> TASK 1: Copy word for word the passage of the abstract on droplet-based cell-mimics that begins at the words "For many cellular" and ends after the words "to target delivery.".
> TASK 2: According to the abstract on droplet-based cell-mimics, which two liposome properties influence the stability of the emulsion droplets?

For many cellular activities including escaping from toxins or acquiring nutrition, mobility is of significant importance. To mimic and study cellular motion, many strategies have been proposed. However, most reported motile systems cannot be applied to biological environments as either the moving objects or the environment media is not biocompatible, which confines their further applications. In this thesis, droplet-based cell-mimics were produced, of which the ability to acquire mobility and act as micro-reactors were separately demonstrated, shedding light in applying these cell-mimics to target delivery.
Firstly, a polyethylene glycol/dextran aqueous two-phase system and liposomes were used to produce liposome-stabilized droplets, i.e., droplet-based cell-mimics. The morphology and stability of these droplets were then studied systematically. It shows that liposomes locate at the droplet surface to form a coating preventing droplet coalescence. The stability of emulsion droplets are both influenced by liposome concentration and size, and higher concentration/larger size leads to better stability.
Secondly, a polymer gradient was introduced to the emulsion, which led to a concomitant interfacial tension gradient, inducing the Marangoni effect. Propelled by the Marangoni flow, droplets can achieve directional movement with the desorption of liposomes from droplet surface. These phenomena were explained by theoretical analysis.
Finally, photo-responsive liposomes were incorporated into the emulsion system to achieve the controllable release of substrate molecules from liposome lumen to droplet lumen, which enables the enzymatic reactions to occur in a controllable way within droplets. This result proves that the emulsion droplets hold the potential to work as functional carriers for biomolecules.

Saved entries
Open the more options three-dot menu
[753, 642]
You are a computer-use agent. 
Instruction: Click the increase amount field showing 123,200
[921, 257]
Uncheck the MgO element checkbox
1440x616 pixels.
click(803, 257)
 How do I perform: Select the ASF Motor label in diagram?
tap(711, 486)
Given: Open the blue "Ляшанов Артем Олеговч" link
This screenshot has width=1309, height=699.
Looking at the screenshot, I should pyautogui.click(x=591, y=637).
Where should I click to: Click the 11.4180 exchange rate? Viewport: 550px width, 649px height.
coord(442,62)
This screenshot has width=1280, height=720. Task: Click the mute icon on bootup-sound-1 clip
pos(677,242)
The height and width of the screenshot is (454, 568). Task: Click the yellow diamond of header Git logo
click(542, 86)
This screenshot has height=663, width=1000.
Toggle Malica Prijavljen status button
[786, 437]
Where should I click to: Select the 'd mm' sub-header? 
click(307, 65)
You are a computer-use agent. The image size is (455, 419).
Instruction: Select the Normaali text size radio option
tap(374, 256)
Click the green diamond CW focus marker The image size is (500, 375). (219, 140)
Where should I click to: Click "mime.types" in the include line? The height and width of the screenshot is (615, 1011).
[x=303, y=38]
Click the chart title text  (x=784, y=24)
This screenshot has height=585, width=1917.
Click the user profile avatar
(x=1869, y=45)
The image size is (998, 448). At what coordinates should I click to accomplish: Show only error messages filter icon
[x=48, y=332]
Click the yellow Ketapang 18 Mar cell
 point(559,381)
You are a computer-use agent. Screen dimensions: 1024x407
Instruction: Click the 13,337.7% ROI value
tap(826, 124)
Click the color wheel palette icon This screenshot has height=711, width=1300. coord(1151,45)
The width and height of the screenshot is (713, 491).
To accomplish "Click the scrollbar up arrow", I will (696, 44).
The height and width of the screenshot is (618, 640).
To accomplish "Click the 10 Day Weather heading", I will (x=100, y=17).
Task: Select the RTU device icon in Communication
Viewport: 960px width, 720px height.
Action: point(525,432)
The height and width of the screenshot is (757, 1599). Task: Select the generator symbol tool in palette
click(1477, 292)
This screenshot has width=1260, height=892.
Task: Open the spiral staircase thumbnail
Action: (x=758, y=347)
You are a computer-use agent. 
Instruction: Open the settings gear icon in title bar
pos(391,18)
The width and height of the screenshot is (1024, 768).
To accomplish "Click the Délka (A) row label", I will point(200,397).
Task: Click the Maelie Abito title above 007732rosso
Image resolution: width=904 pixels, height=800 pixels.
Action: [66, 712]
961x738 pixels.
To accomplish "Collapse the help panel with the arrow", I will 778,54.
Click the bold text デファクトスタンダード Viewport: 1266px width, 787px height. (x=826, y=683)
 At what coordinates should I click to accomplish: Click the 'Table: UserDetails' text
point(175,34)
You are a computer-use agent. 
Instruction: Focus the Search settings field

> TASK RESPONSE 1:
For many cellular activities including escaping from toxins or acquiring nutrition, mobility is of significant importance. To mimic and study cellular motion, many strategies have been proposed. However, most reported motile systems cannot be applied to biological environments as either the moving objects or the environment media is not biocompatible, which confines their further applications. In this thesis, droplet-based cell-mimics were produced, of which the ability to acquire mobility and act as micro-reactors were separately demonstrated, shedding light in applying these cell-mimics to target delivery.

> TASK RESPONSE 2: Liposome concentration and liposome size.